Cycling fans around the world can finally breathe easy, after Tour de France organisers ASO – in consultation with the UCI – activate executive powers to force Russian rider Ilnur Zakarin (CCC) to take the chairlift down from any future climbs.


The gangly Russian – perhaps best-known for launching himself head-long off the Coll dell’Agnello in the 2016 Giro d’Italia – was part of a leading duo with eventual stage winner Nans Peters on Stage 8 of the Tour de France. 

The pair then commenced the descent of the Port de Balès.

Within just 25 metres of the road turning downhill, Zakarin almost crashed four times, with witnesses reporting hearing the Benny Hill Show theme tune playing in the sky.

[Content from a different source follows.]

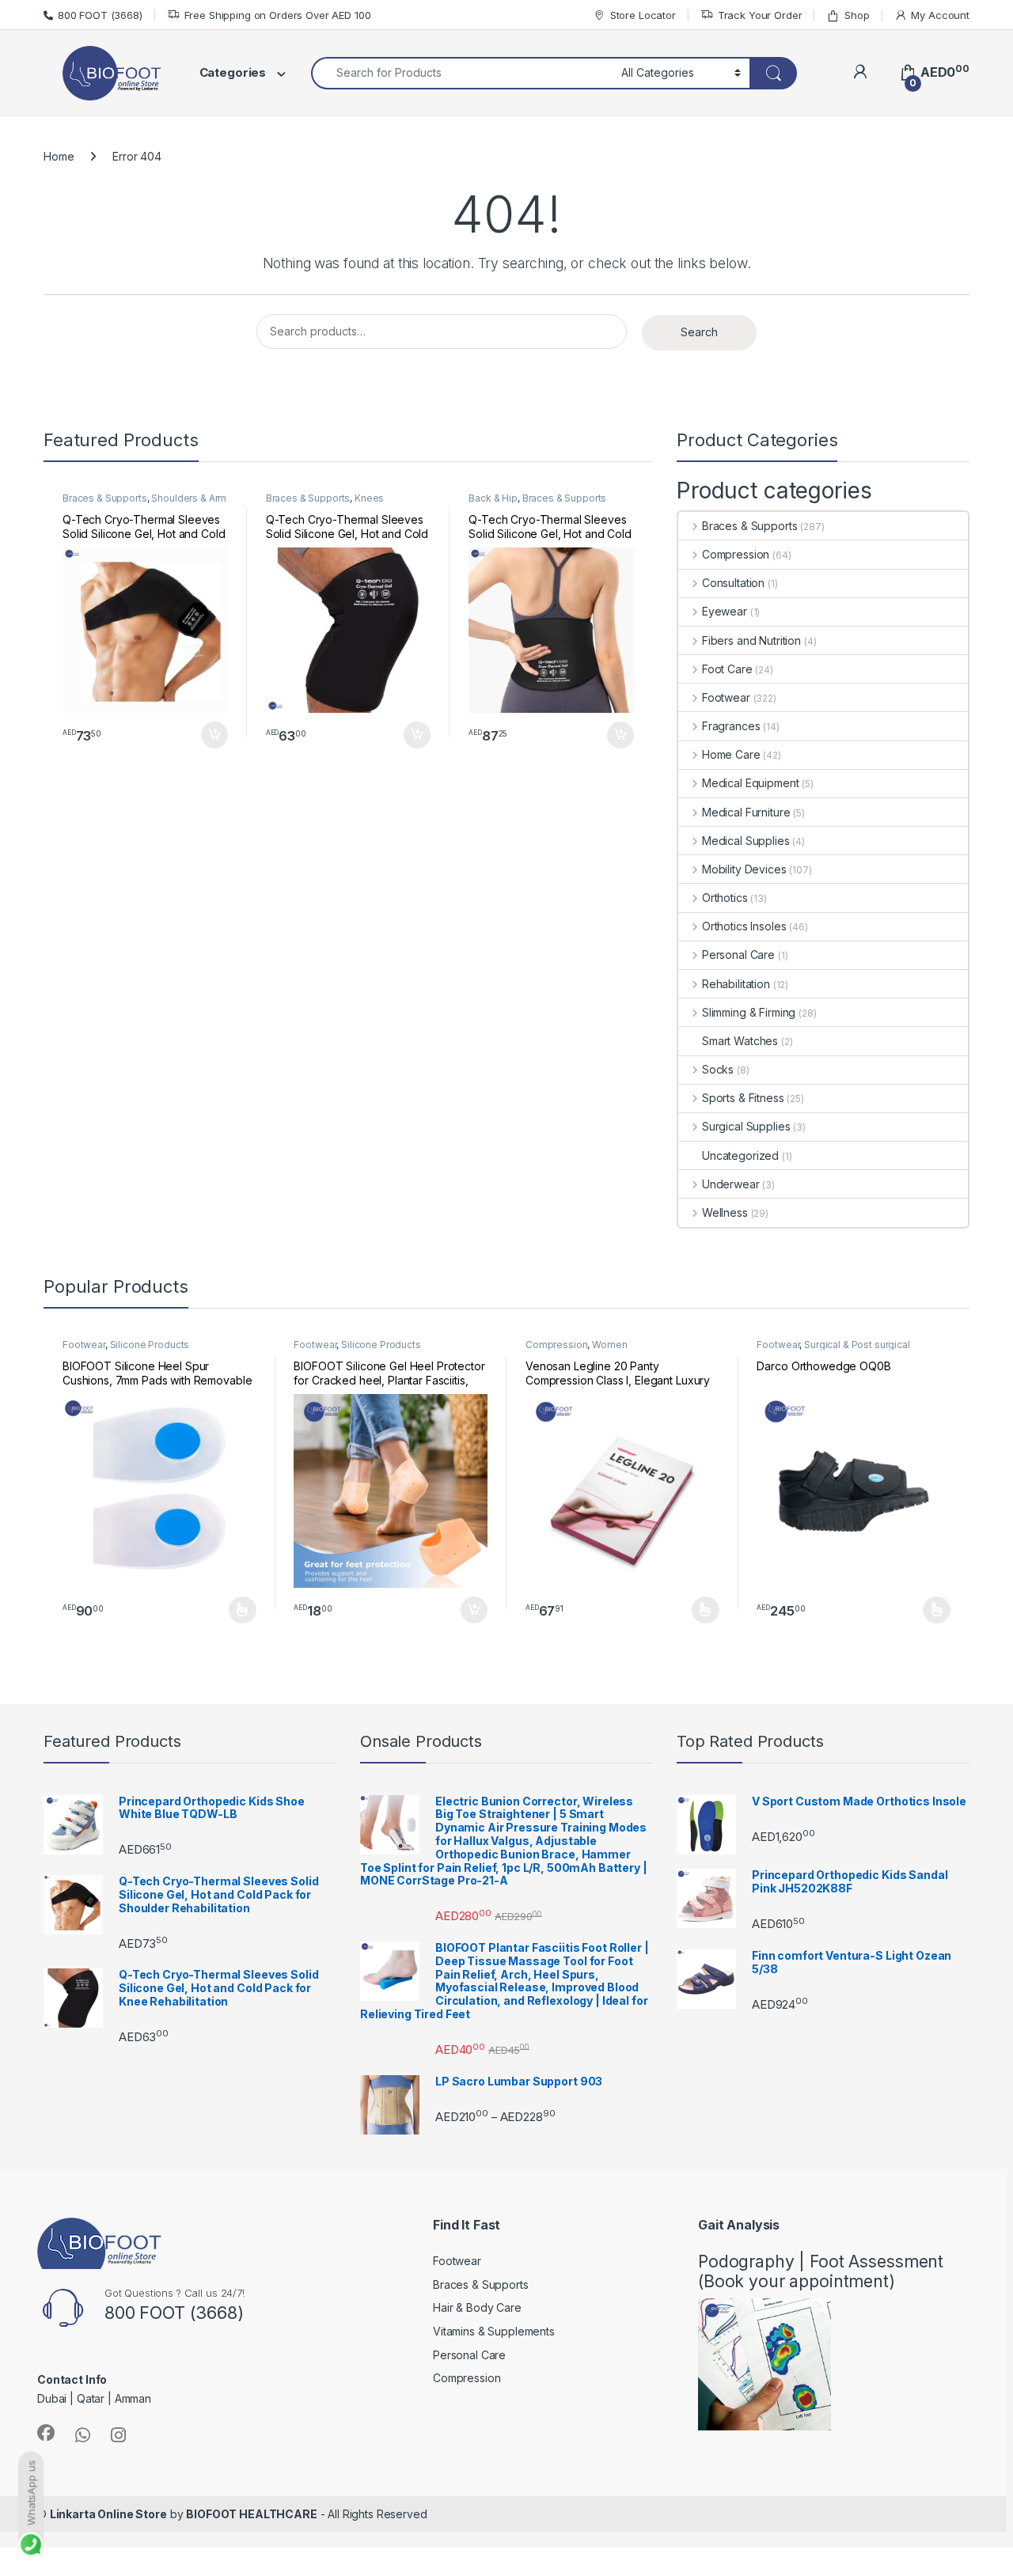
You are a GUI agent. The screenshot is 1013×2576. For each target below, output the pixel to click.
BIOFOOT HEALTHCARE (251, 2514)
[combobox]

In scenes so distressing that host broadcasters were forced to cut the live feed, Zakarin proceeded to descend sitting bolt-upright on his hoods, missing every apex on his way down to the valley floor.

TdF Chief Commissaire Piere le Qui was flabbergasted.

“While he did (God knows how) manage to keep the bike rubber-side down, we cannot stand idly by and allow him to continue to endanger himself and others by ever riding downhill again.

“Zakarin’s racing licence has been downgraded to Class 1.B with immediate effect.

“He now has two options after cresting any climb, categorised or not: he can take a chairlift, cablecar, or funicular railway if one is available; otherwise he must walk all the way down.

“In six months time he can apply for dispensation to ride negative gradient false flats of -0.5% or less, but if I were him, I wouldn’t bother.”

This marks the first time the obscure protocol, known as the “Wiggo Rule,” has been activated since it was created seven years ago. 

It was drafted in the wake of the 2013 Giro d’Italia, which saw defending TdF champion Bradley Wiggins bring the entire sport of cycling into disrepute by consistently descending like a badly-wounded seagull in a gale.